Step S12: and dividing the lung cancer pathological section image data set into a training set and a verification set according to a preset proportion.

Step S13: converting the image labels of the images in the lung cancer pathological section image data set into mask images as true value images; and adjusting the width and height pixels in the image data of each image to be multiples of 8, and correspondingly adjusting the true value image according to the proportion. It should be noted that, since the image data is input into the neural network model for feature extraction, pooling, etc., and the image size is reduced to 1/8 of the original image step by step in these processes, the width and height of the image data need to be adjusted to be multiples of 8 in the preprocessing.

In this embodiment, the conversion of the image labels into the mask map as the true value map can be implemented using OpenCV computer vision software. The concept of "masking" in digital image processing is based on the PCB plate making process, in semiconductor manufacturing many chip processing steps use photolithography, and the graphic "negative" used for these steps is called a mask, which acts to mask an opaque graphic template in selected areas on the silicon wafer, and subsequent etching or diffusion below will affect only areas outside the selected areas. Therefore, the role of the graphic mask (mask) in digital image processing mainly includes: (1) multiplying a pre-made interesting mask and an image to be processed to obtain an interesting Region (ROI), wherein the image value in the interesting region is kept unchanged, and the image values outside the interesting region are all 0; (2) shielding certain areas on the image by using a mask so as to enable the certain areas not to participate in certain processing or calculation; (3) detecting and extracting structural features similar to the mask in the image by using a similarity variable or an image matching method; (4) and (4) making a special-shaped image.

Step S2: and constructing a mixed attention neural network model fused with channel attention, coordinate attention and space attention according to the preprocessed lung cancer pathological section image data set.

In this embodiment, the step S2 can be divided into the sub-steps shown in fig. 3:

step S21: and constructing an encoder backbone network by taking the initial input feature map layer in the convolutional neural network as a feature extraction layer so as to extract the features of the image data in the lung cancer pathological section image data set.

Specifically, an initial input Feature layer (Feature layer) of the VGG16 is used as a Feature extraction layer, the basic structure of each layer is that the convolution Kernel size is 3*3 (Kernel = 3), a two-dimensional convolution layer (Conv 2 d) is adopted, and a Relu activation function is added after each convolution layer, so that the Feature is extracted by using the structure.

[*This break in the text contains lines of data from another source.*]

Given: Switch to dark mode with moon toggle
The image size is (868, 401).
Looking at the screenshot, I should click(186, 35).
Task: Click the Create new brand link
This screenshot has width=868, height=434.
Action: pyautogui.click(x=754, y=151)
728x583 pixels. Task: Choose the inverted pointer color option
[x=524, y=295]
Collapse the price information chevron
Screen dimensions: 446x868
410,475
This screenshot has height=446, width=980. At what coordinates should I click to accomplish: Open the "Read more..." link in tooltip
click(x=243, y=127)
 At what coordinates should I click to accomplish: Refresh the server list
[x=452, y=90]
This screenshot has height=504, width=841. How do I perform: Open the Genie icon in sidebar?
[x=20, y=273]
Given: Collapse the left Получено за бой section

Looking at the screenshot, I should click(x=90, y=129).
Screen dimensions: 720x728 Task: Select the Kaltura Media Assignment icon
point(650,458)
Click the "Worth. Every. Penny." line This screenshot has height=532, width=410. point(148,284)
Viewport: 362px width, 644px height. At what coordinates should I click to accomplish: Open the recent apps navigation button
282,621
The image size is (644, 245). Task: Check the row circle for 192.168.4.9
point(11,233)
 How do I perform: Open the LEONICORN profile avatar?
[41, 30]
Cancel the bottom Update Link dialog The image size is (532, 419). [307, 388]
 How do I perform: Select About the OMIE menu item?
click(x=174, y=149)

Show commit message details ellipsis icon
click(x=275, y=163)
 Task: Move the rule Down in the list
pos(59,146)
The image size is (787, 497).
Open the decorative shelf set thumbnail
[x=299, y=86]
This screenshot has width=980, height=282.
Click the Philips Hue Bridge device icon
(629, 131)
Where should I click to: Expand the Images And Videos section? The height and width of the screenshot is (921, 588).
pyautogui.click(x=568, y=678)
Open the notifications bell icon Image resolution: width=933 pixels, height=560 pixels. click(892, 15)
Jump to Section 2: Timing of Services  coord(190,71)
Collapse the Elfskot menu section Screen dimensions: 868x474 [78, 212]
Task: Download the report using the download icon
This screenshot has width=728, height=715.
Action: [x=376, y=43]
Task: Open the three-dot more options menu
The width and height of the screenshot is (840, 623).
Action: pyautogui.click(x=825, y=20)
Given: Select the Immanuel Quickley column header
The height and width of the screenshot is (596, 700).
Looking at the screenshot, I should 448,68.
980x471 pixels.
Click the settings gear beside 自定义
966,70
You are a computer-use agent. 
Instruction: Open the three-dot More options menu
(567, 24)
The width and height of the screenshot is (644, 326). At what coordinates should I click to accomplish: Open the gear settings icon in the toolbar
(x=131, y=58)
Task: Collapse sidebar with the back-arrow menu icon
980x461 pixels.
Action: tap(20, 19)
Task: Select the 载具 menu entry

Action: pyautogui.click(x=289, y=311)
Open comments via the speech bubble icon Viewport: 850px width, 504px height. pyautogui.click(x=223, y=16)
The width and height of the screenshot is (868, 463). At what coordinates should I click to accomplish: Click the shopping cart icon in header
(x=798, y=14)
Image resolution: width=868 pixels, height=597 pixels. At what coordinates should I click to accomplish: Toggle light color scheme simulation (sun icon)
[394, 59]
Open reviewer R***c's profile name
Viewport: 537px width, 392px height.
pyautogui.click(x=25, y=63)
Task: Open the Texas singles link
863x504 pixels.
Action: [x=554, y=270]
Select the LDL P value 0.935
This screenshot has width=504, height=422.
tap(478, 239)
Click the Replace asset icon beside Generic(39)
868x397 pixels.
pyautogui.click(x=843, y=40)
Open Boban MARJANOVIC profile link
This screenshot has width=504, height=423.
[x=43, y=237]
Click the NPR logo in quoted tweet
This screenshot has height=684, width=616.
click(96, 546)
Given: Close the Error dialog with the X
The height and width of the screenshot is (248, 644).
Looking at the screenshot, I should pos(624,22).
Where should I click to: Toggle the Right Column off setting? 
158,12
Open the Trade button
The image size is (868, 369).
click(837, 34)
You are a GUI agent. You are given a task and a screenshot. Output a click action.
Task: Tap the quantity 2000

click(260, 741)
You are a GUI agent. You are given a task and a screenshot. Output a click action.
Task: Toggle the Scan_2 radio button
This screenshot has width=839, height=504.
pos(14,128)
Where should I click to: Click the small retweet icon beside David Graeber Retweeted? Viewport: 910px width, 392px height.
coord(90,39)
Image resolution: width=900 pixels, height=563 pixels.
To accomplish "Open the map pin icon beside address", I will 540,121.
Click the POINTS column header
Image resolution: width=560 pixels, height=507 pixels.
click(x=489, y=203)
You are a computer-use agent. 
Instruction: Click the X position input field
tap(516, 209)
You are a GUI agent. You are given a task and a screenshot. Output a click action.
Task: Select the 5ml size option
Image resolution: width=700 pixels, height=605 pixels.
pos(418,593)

The constructed encoder comprises 4 modules (blocks), namely a first block, a second block, a third block and a mixed attention module, wherein branch lines are respectively output from the first block, the second block and the third block, and the branch lines are output after being unified in dimension by the mixed attention module and connected according to channels so as to be used as the input of a fourth module.

More specifically, the step S21 may be divided into the following sub-steps:

step S211: taking an initial input feature map layer of the VGG16 as a feature extraction layer; the number of convolution kernels of each branch line of each layer in the first module is N, and then the convolution kernels are connected with a maximum pooling layer; the number of convolution kernels of each branch line of each layer in the second module is 2N, the second module is connected with a maximum pooling layer, and the size of a characteristic graph is 1/2 of that of an original image; the number of convolution kernels of each branch line of each layer in the third module is 4N, the third module is connected with a maximum pooling layer, and the size of a characteristic graph is 1/4 of that of an original image; the number of convolution kernels of each branch line of each layer in the fourth module is 8N, the output of the branch lines of the first module, the second module and the third module is modified into a uniform dimension, the branch lines are connected according to channels and then output, the number of output channels is 8N, and the size of a feature map is 1/8 of that of an original image; wherein N is an integer greater than 0.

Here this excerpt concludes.